Clean-shouldered, supple-globed Fantastic tomatoes. Celery (Imperial 44).

Hot Portugal peppers. Four-lobed Lady Bell glossy green peppers. Aconcagua frying peppers.

Parsley, carrots, collard greens.

Stuttgarter onions, mustard greens.

Dandelions.

The people, in their throngs, are the most varied we see—or that anyone is likely to see in one place west of Suez. This intersection is the hub if not the heart of Brooklyn, where numerous streets converge, and where Fourth Avenue comes plowing into the Flatbush-Atlantic plane. It is also a nexus of the race. "Weigh these, please." "Will you please weigh these?" Greeks. Italians. Russians. Finns. Haitians. Puerto Ricans. Nubians. Muslim women in veils of shocking pink. Sunnis in total black. Women in hiking shorts, with babies in their backpacks. Young Connecticut-looking pants-suit women. Their hair hangs long and as soft as cornsilk. There are country Jamaicans, in loose dresses, bandannas tight around their heads. "Fifty cents? Yes, dahling. Come on a sweetheart, mon." There are Jews by the minyan, Jews of all persuasions —white-bearded, black-bearded, split-bearded Jews. Down off Park Slope and Cobble Hill come the neo-bohemians, out of the money and into the arts. "Will you weigh this tomato, please?" And meantime let us discuss theatre, books, environmental impacts. Maybe half the crowd are men—men in cool Haspel cords and regimental ties, men in lipstick, men with blue eyelids. Corporate-echelon pinstripe men. Their silvered hair is perfect in coif; it appears to have been audited. Easy-going old neighborhood men with their shirts hanging open in the summer heat are walking galleries of abdominal and thoracic scars—Brooklyn Jewish Hospital's bastings and tackings. (They do good work there.) A huge clock is on a tower high above us, and as dusk comes down in the autumn months the hands glow Chinese red. The stations of the hours light up like stars. The clock is on the Williamsburgh Savings Bank building, a skyscraper full of dentists. They go down at five into the Long Island Rail Road, under us. Below us, too, are all the subways of the city, in ganglion assembled.

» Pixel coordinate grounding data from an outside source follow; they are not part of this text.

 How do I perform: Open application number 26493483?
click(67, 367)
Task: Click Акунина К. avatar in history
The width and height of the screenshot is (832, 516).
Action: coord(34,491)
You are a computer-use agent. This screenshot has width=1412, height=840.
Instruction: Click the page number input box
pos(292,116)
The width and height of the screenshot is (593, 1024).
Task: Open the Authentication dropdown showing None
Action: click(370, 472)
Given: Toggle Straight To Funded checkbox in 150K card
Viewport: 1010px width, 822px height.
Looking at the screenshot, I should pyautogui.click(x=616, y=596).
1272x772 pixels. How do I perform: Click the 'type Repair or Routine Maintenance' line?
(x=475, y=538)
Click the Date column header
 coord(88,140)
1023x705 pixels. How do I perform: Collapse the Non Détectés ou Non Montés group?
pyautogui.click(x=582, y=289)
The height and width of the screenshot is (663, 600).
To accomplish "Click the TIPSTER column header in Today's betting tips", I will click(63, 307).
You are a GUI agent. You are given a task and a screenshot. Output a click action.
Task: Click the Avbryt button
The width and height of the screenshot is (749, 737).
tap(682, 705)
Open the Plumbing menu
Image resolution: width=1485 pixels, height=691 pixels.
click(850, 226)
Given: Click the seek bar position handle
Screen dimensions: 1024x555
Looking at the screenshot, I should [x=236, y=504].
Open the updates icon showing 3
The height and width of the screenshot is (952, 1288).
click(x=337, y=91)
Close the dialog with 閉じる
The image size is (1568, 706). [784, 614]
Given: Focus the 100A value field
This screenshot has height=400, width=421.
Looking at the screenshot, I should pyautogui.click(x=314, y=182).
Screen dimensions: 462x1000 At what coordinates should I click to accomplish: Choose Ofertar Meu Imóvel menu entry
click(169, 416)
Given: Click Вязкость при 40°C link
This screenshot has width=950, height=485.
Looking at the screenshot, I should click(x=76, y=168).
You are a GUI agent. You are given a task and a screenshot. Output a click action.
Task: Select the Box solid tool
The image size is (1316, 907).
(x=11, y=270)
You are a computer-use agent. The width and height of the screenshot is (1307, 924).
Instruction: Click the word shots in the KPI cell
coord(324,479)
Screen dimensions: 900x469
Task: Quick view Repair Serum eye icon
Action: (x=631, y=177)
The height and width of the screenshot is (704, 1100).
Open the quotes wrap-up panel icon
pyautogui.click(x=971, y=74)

"How much are the cabbages?"

"Forty cents a head."

"O.K. Weigh one, please."

We look around at empty storefronts, at J. Rabinowitz & Sons' SECURITY FIREPROOF STORAGE, at three gold balls (Gem Jewelers Sales), at Martin Orlofsky's Midtown Florist Nursery. Orlofsky has successfully objected to our presence as competitors here, and we can sell neither plants nor flowers. "HAVE YOU HAD ANY LATELY? CLAMS, STEAMERS." Across Fourth Avenue from the Greenmarket is the Episcopal Church of the Redeemer, a century and a quarter old, with what seem to be, even in the brightest morning light, black saints in its stained-glass windows. Far down Fourth, as if at rest on the paved horizon, stands a tower of the Verrazano-Narrows Bridge. To the northwest rises the Empire State. Not long after dawn, as trucks arrive and farmers begin to open boxes and set up wooden tables, a miscellany of whores is calling it a day—a gradual dispersal, quitting time. Their corner is Pacific and Fourth. Now and again, a big red Cadillac pauses at the curb beside them. The car's rear window is shaped like a heart. With some frequency, a squad car will slide up to the same curb—a week-in, week-out, endless duet with the Cadillac. The women hurry away. "Here come the law." The Greenmarket space, which lies between Atlantic and Pacific, was once occupied by condemned buildings—spent bars and liquor stores. The block is fenced and gravelled now, and is leased by the Brooklyn Academy of Music, which charges the Greenmarket seventy-five dollars a Wednesday. The market does not fill the lot—the rest is concession parking. Here in the din of the city, in the rivers of moving metal, some customers drive to the Greenmarket as if it were a roadside stand in Rockland County, a mall in Valley Stream.

On a sidewalk around the corner, people with a Coleman stove under a fifty-five-gallon drum are making sauce with our tomatoes. Tall black man in a business suit now picks up a slim hot pepper. Apparently he thinks it sweet, because he takes most of it with a single bite and chews it with anticipant relish. Three ... two ... one. The small red grenade explodes on his tongue. His eyeballs seem to smoke. By the fistful, he grabs cool stringbeans and stuffs them into his mouth.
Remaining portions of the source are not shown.